My Coaching Philosophy: The ‘Live Healthy’ Approach
My coaching is built on a single, fundamental principle: Live healthy to run well. While my primary qualification is in running coaching, I have spent over a decade researching nutrition, strength training, and sports psychology. My goal is to provide a holistic framework that improves your performance by first improving your well-being.
Core Values & Methodology
1. Prioritise Happiness and Health
Training should enhance your life, not consume it. I advocate for a "life-first" approach where sleep, recovery, and family take precedence. When you are happy and well-rested, your body is in the optimal state to adapt to the physical stress of running.
2. Run Slow to Run Fast
The most common mistake runners make is training too fast, too often. This leads to stagnation, burnout, and injury. By mastering the art of low-intensity aerobic training, we build a robust foundation that allows for true speed when it matters most.
3. Nutrition: You Cannot Outrun a Poor Diet
What constitutes a "good diet" is highly individual. Having overcome morbidly obese beginnings and a severe sugar addiction, I personally find success with a carnivore-adjacent, sugar-free lifestyle. However, for most, the priority is removing ultra-processed foods and building metabolic flexibility. This can be achieved through strategic intermittent fasting and occasionally performing workouts in a fasted state to teach the body to utilise fat as a primary fuel source.
4. The Mental Edge
Physical attributes like mileage and strength are only half the battle. Performance is often dictated by what happens between the ears. Elite athletes, such as Keely Hodgkinson, have famously attributed up to 90% of their success to their mental state. We will work on building a resilient mindset, viewing activities like walking or rucking as valuable training, and developing the confidence required to push your boundaries.
5. Strength Training for Longevity
For athletes over 35, strength training is arguably more critical for longevity than cardio. This does not require "thrashing" yourself in the gym three times a week. We focus on consistent, functional movement—whether that is bodyweight exercises integrated into your day, resistance band work, or supplemented gym sessions—to ensure your musculoskeletal system can support your aerobic engine.

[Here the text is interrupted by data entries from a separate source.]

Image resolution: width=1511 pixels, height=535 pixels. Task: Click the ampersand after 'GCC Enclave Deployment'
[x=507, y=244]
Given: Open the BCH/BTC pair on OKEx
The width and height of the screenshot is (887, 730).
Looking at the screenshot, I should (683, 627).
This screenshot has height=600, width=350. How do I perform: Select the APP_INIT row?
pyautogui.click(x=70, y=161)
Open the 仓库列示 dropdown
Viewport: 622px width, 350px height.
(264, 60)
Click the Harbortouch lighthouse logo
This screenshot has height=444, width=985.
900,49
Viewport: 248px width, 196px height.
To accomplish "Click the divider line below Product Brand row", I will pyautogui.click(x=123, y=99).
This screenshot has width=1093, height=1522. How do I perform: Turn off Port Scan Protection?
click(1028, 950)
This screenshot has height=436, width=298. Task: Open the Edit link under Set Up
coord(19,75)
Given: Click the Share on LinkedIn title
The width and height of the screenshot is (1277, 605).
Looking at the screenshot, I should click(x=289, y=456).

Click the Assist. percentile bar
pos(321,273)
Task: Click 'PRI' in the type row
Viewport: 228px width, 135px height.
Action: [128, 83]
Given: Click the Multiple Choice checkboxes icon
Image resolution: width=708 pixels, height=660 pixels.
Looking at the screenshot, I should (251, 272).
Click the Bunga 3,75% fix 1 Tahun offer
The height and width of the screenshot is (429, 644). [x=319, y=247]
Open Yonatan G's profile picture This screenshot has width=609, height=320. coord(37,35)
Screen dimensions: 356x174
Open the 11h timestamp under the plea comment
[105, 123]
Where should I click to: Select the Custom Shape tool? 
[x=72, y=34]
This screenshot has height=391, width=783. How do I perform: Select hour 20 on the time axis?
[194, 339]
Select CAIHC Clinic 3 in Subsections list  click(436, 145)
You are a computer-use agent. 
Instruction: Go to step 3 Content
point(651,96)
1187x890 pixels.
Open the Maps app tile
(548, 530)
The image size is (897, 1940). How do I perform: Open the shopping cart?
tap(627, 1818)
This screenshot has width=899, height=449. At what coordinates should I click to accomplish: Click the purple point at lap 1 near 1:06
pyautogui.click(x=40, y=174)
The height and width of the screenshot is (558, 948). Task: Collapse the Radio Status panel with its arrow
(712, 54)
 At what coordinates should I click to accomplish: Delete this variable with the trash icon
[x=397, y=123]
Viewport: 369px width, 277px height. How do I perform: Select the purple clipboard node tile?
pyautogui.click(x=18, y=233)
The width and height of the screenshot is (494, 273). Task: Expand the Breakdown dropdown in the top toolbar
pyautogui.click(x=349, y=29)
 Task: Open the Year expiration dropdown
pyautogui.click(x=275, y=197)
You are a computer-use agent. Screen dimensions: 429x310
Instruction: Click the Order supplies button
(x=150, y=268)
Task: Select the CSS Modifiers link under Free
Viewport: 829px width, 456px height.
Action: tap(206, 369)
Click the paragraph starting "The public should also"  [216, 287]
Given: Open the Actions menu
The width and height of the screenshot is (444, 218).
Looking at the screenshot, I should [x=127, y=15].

6. The Benefits of Barefoot Training
Evolutionarily, humans are designed to move barefoot. While modern racing shoes provide the cushioning necessary for peak competition speeds, incorporating barefoot-style footwear into your routine can be transformative. It encourages better technique, naturally forces a slower pace, and strengthens the intrinsic muscles of the feet and ankles. We approach this slowly and purposefully, prioritising foot health above all else.
7. Purposeful Speedwork
From an evolutionary standpoint, the human body is designed for shorter, intense bursts rather than frequent marathons. Consequently, I generally advise against the marathon distance, suggesting a maximum of one or two half-marathons per year for experienced runners. Our speedwork focuses on high-reward, low-risk sessions:
10-second Hill Reps: Building explosive power and form.
400m Repeats: Developing efficiency and rhythm.
Sub-Threshold Progression: Scientific, controlled efforts for those looking to peak for a specific performance.
Why This Works
By ranking health above "glory," we create a runner who is not only faster but more resilient and energised. This is about building a body that can run for decades, not just for the next race.